In Cuba, Hopeful Tenor Toward Obama Is Ebbing

Why should they be different?

Unnoticed clues haunt Fort Hood

Viewed in retrospect, Nidal Hasan's life becomes a trail of evidence leading to an inevitable end.

Sounds like the would-be airline bomber.

E. J. Dionne continues the spin:

Domestically, Obama inherited an economic catastrophe. Dealing with the wreckage required a large expenditure of public funds that increased a deficit already bloated by President Bush's decision to fight two wars and to cut taxes at the same time. Bush's defenders, preferring to divert attention from this period of irresponsibility, act as if the world began on Jan. 20, 2009, by way of saddling Obama with the blame for everything that now ails us.
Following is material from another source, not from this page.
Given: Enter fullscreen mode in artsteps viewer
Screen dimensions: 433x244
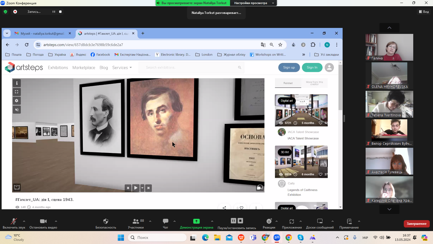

But the previous eight years cannot be wished away.

It is the Democrats who would like to act as if the world bean on Jan 20, 2009, rather than two years earlier. While they want the full 8 years blamed on Bush, in fact they jubilantly claimed the reins of power in both houses in January 2007, declaring Bush to be an irrelevant lame duck at that moment.

It might be enlightening to see where the stock market and unemployment stood at that moment.

To be sure, you can blame what subsequently happened on Bush’s first SIX years, but when Dionne starts of off with a deliberate distortion "the previous eight years", then how do you trust him after that?

You don’t. That was where I quit.

An older, but still good column by George Will:

A corollary of Murphy's Law ("If something can go wrong, it will") is: "Things are worse than they can possibly be." Energy Secretary Steven Chu, an atomic physicist, seems to embrace that corollary but ignores Gregg Easterbrook's "Law of Doomsaying": Predict catastrophe no sooner than five years hence but no later than 10 years away, soon enough to terrify but distant enough that people will forget if you are wrong.

Chu recently told the Los Angeles Times that global warming might melt 90 percent of California's snowpack, which stores much of the water needed for agriculture. This, Chu said, would mean "no more agriculture in California," the nation's leading food producer. Chu added: "I don't actually see how they can keep their cities going."

No more lettuce or Los Angeles? Chu likes predictions, so here is another: Nine decades hence, our great-great-grandchildren will add the disappearance of California artichokes to the list of predicted planetary calamities that did not happen. Global cooling recently joined that lengthening list.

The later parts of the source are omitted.